RE: [PATCH v2 net 3/3] net: enetc: disable IRQ after Rx and Tx BD rings are disabled

[Date Prev][Date Next][Thread Prev][Thread Next][Date Index][Thread Index]

 




Best Regards,
Wei Fang
Hi Vladimir,

> >
> > On Sun, Sep 29, 2024 at 10:45:06AM +0800, Wei Fang wrote:
> > > When running "xdp-bench tx eno0" to test the XDP_TX feature of ENETC
> > > on LS1028A, it was found that if the command was re-run multiple times,
> > > Rx could not receive the frames, and the result of xdo-bench showed
> > > that the rx rate was 0.
> > >
> > > root@ls1028ardb:~# ./xdp-bench tx eno0
> > > Hairpinning (XDP_TX) packets on eno0 (ifindex 3; driver fsl_enetc)
> > > Summary                      2046 rx/s                  0
> > err,drop/s
> > > Summary                         0 rx/s                  0
> > err,drop/s
> > > Summary                         0 rx/s                  0
> > err,drop/s
> > > Summary                         0 rx/s                  0
> > err,drop/s
> > >
> > > By observing the Rx PIR and CIR registers, we found that CIR is always
> > > equal to 0x7FF and PIR is always 0x7FE, which means that the Rx ring
> > > is full and can no longer accommodate other Rx frames. Therefore, we
> > > can conclude that the problem is caused by the Rx BD ring not being
> > > cleaned up.
> > >
> > > Further analysis of the code revealed that the Rx BD ring will only
> > > be cleaned if the "cleaned_cnt > xdp_tx_in_flight" condition is met.
> > > Therefore, some debug logs were added to the driver and the current
> > > values of cleaned_cnt and xdp_tx_in_flight were printed when the Rx
> > > BD ring was full. The logs are as follows.
> > >
> > > [  178.762419] [XDP TX] >> cleaned_cnt:1728, xdp_tx_in_flight:2140
> > > [  178.771387] [XDP TX] >> cleaned_cnt:1941, xdp_tx_in_flight:2110
> > > [  178.776058] [XDP TX] >> cleaned_cnt:1792, xdp_tx_in_flight:2110
> > >
> > > From the results, we can see that the max value of xdp_tx_in_flight
> > > has reached 2140. However, the size of the Rx BD ring is only 2048.
> > > This is incredible, so we checked the code again and found that
> > > xdp_tx_in_flight did not drop to 0 when the bpf program was uninstalled
> > > and it was not reset when the bfp program was installed again.

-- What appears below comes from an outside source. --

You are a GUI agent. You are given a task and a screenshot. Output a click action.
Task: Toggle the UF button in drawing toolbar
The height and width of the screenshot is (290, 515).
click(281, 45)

The
> > > root cause is that the IRQ is disabled too early in enetc_stop(),
> > > resulting in enetc_recycle_xdp_tx_buff() not being called, therefore,
> > > xdp_tx_in_flight is not cleared.
> > >
> > > Fixes: ff58fda09096 ("net: enetc: prioritize ability to go down over packet
> > processing")
> > > Cc: stable@xxxxxxxxxxxxxxx
> > > Signed-off-by: Wei Fang <wei.fang@xxxxxxx>
> > > ---
> > > v2 changes:
> > > 1. Modify the titile and rephrase the commit meesage.
> > > 2. Use the new solution as described in the title
> > > ---
> >
> > I gave this another test under a bit different set of circumstances this time,
> > and I'm confident that there are still problems, which I haven't identified
> > though (yet).
> >
> > With 64 byte frames at 2.5 Gbps, I see this going on:
> >
> > $ xdp-bench tx eno0 &
> > $ while :; do taskset $((1 << 0)) hwstamp_ctl -i eno0 -r 1 && sleep 1 &&
> taskset
> > $((1 << 0)) hwstamp_ctl -i eno0 -r 0 && sleep 1; done
> > current settings:
> > tx_type 0
> > rx_filter 0
> > new settings:
> > tx_type 0
> > rx_filter 1
> > Summary                 1,556,952 rx/s                  0
> err,drop/s
> > Summary                         0 rx/s                  0
> err,drop/s
> > Summary                         0 rx/s                  0
> err,drop/s
> > current settings:
> > tx_type 0
> > rx_filter 1
> > Summary                         0 rx/s                  0
> err,drop/s
> > [  883.780346] fsl_enetc 0000:00:00.0 eno0: timeout for tx ring #6 clear (its
> > RX ring has 2072 XDP_TX frames in flight)
> > new settings:
> > tx_type 0
> > rx_filter 0
> > Summary                     1,027 rx/s                  0
> err,drop/s
> > current settings:
> > tx_type 0
> > rx_filter 0
> > Summary                         0 rx/s                  0
> err,drop/s
> >
> > which looks like the symptoms that the patch tries to solve.
> >
> > My previous testing was with 390 byte frames, and this did not happen.
> >
> > Please do not merge this.
> 
> Oh, it looks like there are still some issues we don't know about. I did
> test using 64 bytes but not at that high of a rate. Also I didn't turn on
> timestamp. Anyway, I will try to reproduce the issue when I'm back to
> office next Tuesday. It would be nice if you can help find the root cause
> before next Tuesday, thanks!

I think the reason is that Rx BDRs are disabled when enetc_stop() is called,
but there are still many unprocessed frames on Rx BDR. These frames will
be processed by XDP program and put into Tx BDR. So enetc_wait_txbdr()
will timeout and cause xdp_tx_in_flight will not be cleared.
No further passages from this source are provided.